Debris Pile Shrinks, Collections to Continue in Brick
Storm debris being hauled away by contractor
Notice the big pile of debris at the old Foodtown lot?
It's a lot smaller than it used to be.
The towering behemoth of Superstorm Sandy's destruction has been pared down in recent days as crews have worked hard to remove the trash from town and haul it away to the Ocean County Landfill for proper disposal.
But despite the drop in size, new debris is still being added to the pile as collections continue.
"I think everybody in town has had at least one pickup, some two pickups," said Mayor Stephen C. Acropolis, who attended a meeting in Trenton on Tuesday with other officials to discuss cleanup efforts.

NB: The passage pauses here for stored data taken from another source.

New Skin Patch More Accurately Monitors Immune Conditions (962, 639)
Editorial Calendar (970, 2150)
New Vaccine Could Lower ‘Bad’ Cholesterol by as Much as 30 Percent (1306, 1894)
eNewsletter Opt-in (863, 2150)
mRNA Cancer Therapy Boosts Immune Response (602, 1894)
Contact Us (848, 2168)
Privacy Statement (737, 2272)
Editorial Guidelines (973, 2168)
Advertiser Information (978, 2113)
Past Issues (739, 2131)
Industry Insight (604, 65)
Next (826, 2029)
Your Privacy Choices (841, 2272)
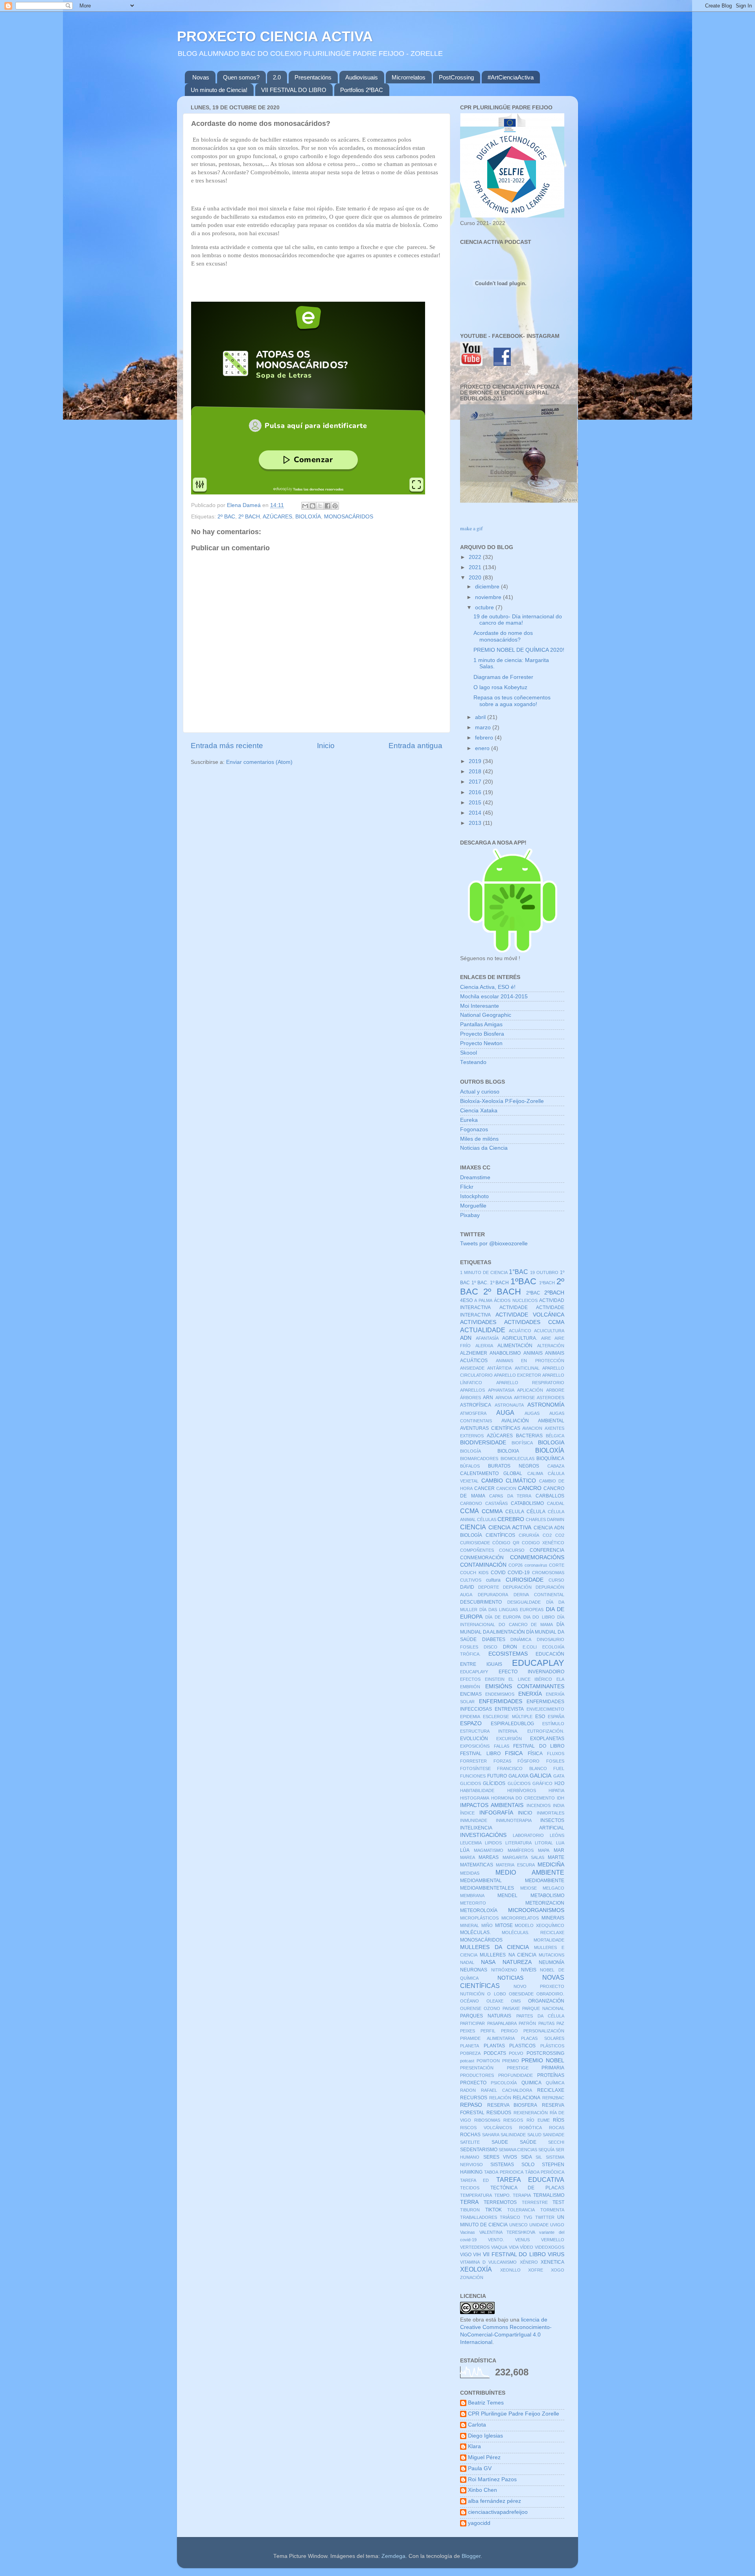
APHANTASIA (501, 1390)
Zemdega (393, 2556)
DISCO (490, 1647)
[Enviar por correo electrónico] (305, 506)
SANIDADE (553, 2134)
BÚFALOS (470, 1466)
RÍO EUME (538, 2120)
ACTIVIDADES (478, 1322)
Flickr (466, 1187)
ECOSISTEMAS (508, 1654)
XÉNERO (529, 2262)
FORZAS (502, 1761)
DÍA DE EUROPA (503, 1617)
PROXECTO (473, 2083)
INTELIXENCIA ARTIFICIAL (512, 1828)
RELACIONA (526, 2097)
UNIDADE (539, 2224)
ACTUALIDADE (482, 1329)
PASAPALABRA (502, 2023)
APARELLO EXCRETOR (517, 1375)
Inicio (326, 745)
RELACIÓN (500, 2097)
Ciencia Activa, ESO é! (488, 987)
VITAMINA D (473, 2262)
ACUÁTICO (520, 1330)
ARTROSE (524, 1397)
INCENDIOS (539, 1805)
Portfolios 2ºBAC (361, 90)
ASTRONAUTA (509, 1405)
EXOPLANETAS (547, 1738)
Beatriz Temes (486, 2403)
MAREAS (489, 1857)
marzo (483, 727)
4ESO (466, 1300)
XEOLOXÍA (476, 2269)
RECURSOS (473, 2097)
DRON (510, 1647)
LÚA (465, 1850)
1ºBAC (523, 1281)
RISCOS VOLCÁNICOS (486, 2127)
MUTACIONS (551, 1955)
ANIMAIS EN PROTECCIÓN (530, 1360)
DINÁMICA (520, 1639)
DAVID (467, 1587)
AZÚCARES (277, 517)
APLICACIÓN (530, 1390)
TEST (558, 2202)
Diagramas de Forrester (503, 677)
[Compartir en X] (320, 506)
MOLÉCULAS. (475, 1932)
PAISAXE (511, 2008)
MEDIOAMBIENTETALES (487, 1888)
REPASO (471, 2105)
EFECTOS (470, 1679)
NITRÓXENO (504, 1969)
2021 (476, 567)
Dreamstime (475, 1177)
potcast (467, 2060)
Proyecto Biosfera (482, 1034)
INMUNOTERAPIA (514, 1820)
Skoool (468, 1053)
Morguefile (473, 1206)
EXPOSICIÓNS (475, 1746)
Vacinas (467, 2232)
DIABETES (493, 1639)
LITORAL (544, 1842)
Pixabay (470, 1215)
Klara (474, 2446)
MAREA (467, 1857)
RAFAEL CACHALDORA (506, 2090)
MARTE (556, 1857)
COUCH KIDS (474, 1572)
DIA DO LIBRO (539, 1617)
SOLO (527, 2164)
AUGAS (532, 1413)
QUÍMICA (555, 2082)
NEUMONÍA (551, 1962)
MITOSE (504, 1925)
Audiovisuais (361, 77)
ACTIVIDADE (513, 1307)
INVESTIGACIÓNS (483, 1835)
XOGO (557, 2270)
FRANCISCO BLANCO (522, 1768)
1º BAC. (479, 1282)
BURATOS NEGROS (513, 1466)
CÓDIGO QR (505, 1542)
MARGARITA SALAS (523, 1857)
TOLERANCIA (521, 2209)
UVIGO (557, 2224)
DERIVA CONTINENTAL (539, 1594)
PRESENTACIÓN (477, 2067)
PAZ (560, 2023)
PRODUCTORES (477, 2075)
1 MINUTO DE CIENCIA (484, 1272)
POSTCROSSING (545, 2053)
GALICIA (540, 1776)
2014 (476, 813)
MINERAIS (552, 1918)
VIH (477, 2254)
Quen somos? (241, 77)
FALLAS (501, 1746)
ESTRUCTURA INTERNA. (489, 1731)
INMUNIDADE (473, 1820)
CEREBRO (510, 1519)
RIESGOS (513, 2120)
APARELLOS (472, 1390)
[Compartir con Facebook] (327, 506)
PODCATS (495, 2053)
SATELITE (470, 2142)
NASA (488, 1962)
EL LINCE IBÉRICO (530, 1679)
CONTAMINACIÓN (483, 1565)
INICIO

"As long as they allow us to do it in the fashion we're doing it, we'll continue to do it," Acropolis said.
So far, about 200,000 cubic yards of debris has been collected town-wide.
The debris collection has been provided by a FEMA-approved debris management contractor, AshBritt Environmental. The company has managed other disaster cleanups ranging from Hurricane Katrina to work at former nuclear missile launch sites.
The contractor has removed much of the debris from the pile using massive pieces of equipment.
"They were using those big 80 yard trucks and getting it out of there as quickly as they could," said Acropolis.
In all, AshBritt is estimating the Brick cleanup will produce 300,000 to 350,000 cubic yards of debris. That's down from an initial estimate of between 400,000 and 500,000 cubic yards.
For now, periodic debris pickups will continue in town, at least through the end of the year, Acropolis said.
"As long as people are putting stuff out that is storm-related, we're absolutely going to continue to pick it up," he said.